Humboldt County, California
During a global pandemic, one might sometimes feel a bit low and disinclined to search for silver linings. And yet at unexpected turns, one stumbles upon them anyway.
There has been a lot of time for reflection. I’m prone to embrace opportunities to reflect anyway, but it’s not so for everyone. While for some, solitude may be difficult, it’s also the best time to delve deeper into your own thoughts.
You can choose any thoughts you’ve ever had, and explore them. You have your entire catalog. Ignore old thoughts you don’t want to rerun. You may yet learn or discover things from exploring your own previous and partially-examined musings, for in scrutinizing them more closely you may find that some of them link in previously unseen ways. Or maybe as your mind wanders you’ll find your creative self writing you a story or taking you on a fantastic voyage as your mind plays. My nighttime photography often gives my mind time to wander the thought trails of discovery.
And sometimes it yields a more tangible learning experience.
For instance: Bear spray is HOT.
I can now tell you with perfect assurance that bear spray is HOT. One of those silver linings. Not that this insight arose from all that thinking; this was a physical lesson from the night I photographed this image. Still, let’s embrace it.

MATERIAL SHOWN
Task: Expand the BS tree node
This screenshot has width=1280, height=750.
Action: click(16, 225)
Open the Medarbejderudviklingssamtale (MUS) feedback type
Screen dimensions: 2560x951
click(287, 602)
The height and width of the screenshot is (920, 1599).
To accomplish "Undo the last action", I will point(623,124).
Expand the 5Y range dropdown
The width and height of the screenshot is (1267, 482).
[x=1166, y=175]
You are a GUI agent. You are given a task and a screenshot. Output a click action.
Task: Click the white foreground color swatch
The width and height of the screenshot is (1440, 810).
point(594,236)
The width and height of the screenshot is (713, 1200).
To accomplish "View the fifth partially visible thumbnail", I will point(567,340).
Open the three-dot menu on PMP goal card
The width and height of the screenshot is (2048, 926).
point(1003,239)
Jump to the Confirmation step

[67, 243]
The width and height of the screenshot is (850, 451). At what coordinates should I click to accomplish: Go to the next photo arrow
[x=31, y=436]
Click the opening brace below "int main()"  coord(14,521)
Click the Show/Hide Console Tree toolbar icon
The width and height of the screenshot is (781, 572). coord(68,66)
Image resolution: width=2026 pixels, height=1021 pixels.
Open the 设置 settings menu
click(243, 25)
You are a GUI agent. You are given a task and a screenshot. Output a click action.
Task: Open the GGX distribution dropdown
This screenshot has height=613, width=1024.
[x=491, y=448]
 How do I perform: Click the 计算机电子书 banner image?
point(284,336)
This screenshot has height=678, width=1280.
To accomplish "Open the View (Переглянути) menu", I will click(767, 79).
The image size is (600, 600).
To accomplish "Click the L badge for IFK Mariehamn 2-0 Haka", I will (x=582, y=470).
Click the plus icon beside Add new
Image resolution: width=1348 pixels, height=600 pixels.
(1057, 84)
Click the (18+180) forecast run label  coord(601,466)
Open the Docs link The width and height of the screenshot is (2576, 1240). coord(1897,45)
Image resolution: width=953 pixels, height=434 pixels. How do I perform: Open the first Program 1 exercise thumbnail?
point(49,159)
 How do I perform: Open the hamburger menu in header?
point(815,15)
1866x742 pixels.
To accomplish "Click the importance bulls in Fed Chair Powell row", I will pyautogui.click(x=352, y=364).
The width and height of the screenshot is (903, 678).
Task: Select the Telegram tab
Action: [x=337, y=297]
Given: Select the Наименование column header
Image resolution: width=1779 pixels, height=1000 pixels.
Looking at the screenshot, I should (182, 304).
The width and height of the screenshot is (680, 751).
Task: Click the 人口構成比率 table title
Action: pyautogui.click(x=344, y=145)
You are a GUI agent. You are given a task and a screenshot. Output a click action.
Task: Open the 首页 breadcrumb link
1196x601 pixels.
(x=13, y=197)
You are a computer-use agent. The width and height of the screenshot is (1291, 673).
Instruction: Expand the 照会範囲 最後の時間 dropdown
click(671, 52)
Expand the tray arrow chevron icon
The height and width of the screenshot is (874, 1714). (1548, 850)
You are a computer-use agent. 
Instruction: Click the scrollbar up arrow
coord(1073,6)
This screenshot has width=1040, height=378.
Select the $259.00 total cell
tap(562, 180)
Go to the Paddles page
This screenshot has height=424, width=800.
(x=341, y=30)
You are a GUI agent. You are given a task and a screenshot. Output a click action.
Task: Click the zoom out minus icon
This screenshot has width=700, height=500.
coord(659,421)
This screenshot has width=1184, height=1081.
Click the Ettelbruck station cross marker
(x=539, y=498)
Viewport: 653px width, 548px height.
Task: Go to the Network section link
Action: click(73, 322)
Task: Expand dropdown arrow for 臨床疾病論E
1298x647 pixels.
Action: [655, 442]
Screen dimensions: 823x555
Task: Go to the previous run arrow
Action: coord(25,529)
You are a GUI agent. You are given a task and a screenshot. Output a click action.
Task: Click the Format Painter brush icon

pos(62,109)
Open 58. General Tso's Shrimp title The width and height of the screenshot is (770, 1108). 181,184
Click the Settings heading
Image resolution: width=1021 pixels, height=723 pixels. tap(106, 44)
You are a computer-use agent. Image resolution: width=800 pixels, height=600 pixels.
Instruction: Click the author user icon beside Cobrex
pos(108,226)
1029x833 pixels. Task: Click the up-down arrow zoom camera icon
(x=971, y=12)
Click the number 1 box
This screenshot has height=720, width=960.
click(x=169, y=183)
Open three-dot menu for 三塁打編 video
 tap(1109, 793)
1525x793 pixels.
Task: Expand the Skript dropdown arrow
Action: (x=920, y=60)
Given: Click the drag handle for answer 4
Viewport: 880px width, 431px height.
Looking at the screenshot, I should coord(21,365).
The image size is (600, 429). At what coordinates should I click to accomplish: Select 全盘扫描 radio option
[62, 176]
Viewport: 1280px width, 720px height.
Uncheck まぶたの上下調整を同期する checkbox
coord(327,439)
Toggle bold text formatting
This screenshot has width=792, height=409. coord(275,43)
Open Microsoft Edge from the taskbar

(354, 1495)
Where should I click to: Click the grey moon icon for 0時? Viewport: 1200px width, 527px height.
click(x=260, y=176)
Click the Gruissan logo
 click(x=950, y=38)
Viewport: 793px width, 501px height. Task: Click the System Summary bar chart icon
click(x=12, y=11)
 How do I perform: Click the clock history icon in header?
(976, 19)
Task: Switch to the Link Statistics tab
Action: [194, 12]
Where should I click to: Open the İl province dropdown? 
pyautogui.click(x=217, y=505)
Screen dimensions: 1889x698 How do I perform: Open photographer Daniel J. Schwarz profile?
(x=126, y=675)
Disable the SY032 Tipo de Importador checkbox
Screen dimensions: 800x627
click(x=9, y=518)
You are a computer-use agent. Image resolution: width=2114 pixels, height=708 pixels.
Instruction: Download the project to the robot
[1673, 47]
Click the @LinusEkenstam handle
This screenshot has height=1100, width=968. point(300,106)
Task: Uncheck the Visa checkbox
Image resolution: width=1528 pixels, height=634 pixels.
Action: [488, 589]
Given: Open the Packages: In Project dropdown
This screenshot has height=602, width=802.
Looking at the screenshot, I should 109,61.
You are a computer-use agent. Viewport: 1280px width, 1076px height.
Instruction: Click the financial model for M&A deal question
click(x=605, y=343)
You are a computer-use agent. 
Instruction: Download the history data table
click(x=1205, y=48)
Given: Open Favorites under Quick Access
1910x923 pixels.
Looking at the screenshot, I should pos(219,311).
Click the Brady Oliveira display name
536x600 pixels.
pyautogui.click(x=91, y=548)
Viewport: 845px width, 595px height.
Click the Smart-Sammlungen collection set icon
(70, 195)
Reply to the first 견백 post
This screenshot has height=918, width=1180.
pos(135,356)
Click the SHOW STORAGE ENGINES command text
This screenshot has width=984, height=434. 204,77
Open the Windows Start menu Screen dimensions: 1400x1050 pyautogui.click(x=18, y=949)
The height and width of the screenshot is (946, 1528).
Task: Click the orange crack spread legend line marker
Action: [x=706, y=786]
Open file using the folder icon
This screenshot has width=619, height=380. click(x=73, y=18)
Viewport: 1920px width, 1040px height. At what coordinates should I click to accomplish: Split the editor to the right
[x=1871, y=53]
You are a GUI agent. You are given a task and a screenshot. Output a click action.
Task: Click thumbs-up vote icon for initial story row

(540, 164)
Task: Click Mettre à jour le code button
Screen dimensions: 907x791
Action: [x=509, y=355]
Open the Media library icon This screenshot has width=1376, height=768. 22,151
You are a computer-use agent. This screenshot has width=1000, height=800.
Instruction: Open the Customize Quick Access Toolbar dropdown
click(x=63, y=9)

TASK DETAILS
Answer these questions about the piece on reflection during a pandemic:
(a) What location appears at the top of the piece?
(b) What activity does the writer say often gives their mind time to wander?
(c) What does the writer say they can now state with perfect assurance?

TASK SOLUTION
(a) Humboldt County, California.
(b) Nighttime photography.
(c) That bear spray is HOT.